- **TASK DIRECTIONS**:
Print out the full listing below, word for word.

- **EXERCISE DATA**:
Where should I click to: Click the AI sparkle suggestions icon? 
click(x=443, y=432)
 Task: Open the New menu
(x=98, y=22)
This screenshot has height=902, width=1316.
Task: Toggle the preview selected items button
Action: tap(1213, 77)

- **SOLUTION TO THE EXERCISE**:
Where should I click to: Click the AI sparkle suggestions icon? 
click(x=443, y=432)
 Task: Open the New menu
(x=98, y=22)
This screenshot has height=902, width=1316.
Task: Toggle the preview selected items button
Action: tap(1213, 77)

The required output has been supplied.